What's the Fastest Way to Download an Earth Engine Image?

April 10, 2023

There are two ways to download image data from Earth Engine--exporting to Drive or downloading from URL. Each has pros and cons, but for quickly pulling data into Python, URL downloading is the only option (just watch out for the pesky 32 Mb file size limit). I built a Python package called wxee a while back that uses the URL download system to turn Earth Engine image collections into xarray datasets, and as part of some much-needed improvements to that package, I decided to take a closer look at the download system to see if there's any room for performance improvements. That means it's time for some benchmarking!

The Contenders

There are a lot of ways to download a URL in Python. We're going to focus on three packages: urllib, requests, and fsspec. urllib is pretty bare-bones, but it gets points for being the only option in the standard library. requests is probably the most popular package for making network requests in Python, and it's what the current wxee implementation is built on on. fsspec is an interesting project that provides a consistent filesystem interace to a variety of storage systems, from local files to HTTP servers to S3 buckets. fsspec gives us two ways to access files (open and cat), so we'll have two tests for that.
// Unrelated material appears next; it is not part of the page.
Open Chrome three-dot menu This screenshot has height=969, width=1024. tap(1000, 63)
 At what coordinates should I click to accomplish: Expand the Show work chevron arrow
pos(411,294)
In each case, we'll test their performance at turning an image URL from Earth Engine into data that we can open with rasterio.

python
import requests
import urllib
import fsspec
import io
import rasterio


def download_urllib(url: str):
    """Download a file using urllib."""
    response = urllib.request.urlopen(url)
    file_obj = io.BytesIO(response.read())
    assert rasterio.open(file_obj)

def download_requests(url: str):
    """Download a file using requests."""
    response = requests.get(url)
    file_obj = io.BytesIO(response.content)
    assert rasterio.open(file_obj)

def download_fsspec_open(url: str):
    """Download a file using fsspec.open."""
    fs = fsspec.filesystem("https")
    file_obj = fs.open(url)
    assert rasterio.open(file_obj)

def download_fsspec_cat(url: str):
    """Download a file using fsspec.cat."""
    fs = fsspec.filesystem("https")
    file_obj = io.BytesIO(fs.cat(url))
    assert rasterio.open(file_obj)

The Benchmark

Benchmarking Earth Engine code is difficult for a few reasons. 1) You're combining local code execution time with network latency and server-side execution time. The only way we can accomodate for that is by running repeated tests and averaging results. It's not perfect, but it should give us a decent idea of real-world performance. 2) We don't know what the Earth Engine servers are actually doing that might affect performance with repeated runs. It's clear that some caching takes place, but when and how much isn't clear. To deal with that, we'll generate a different random image each run to (hopefully) prevent any caching that would affect our results.

Generating Random Images

The function below will generate a 100 x 100 Earth Engine image with random integer pixels and return a URL to download it. We'll use the current time as a seed to make sure we get a different image each run and avoid any possibility of caching.

python
import ee
import time

ee.Initialize()


def get_random_url() -> str:
    """Return a download URL for a randomized image."""
    img = ee.Image.random(seed=int(time.time() * 1_000)).multiply(100).uint8()
    aoi = ee.Geometry.Point([0, 10]).buffer(49)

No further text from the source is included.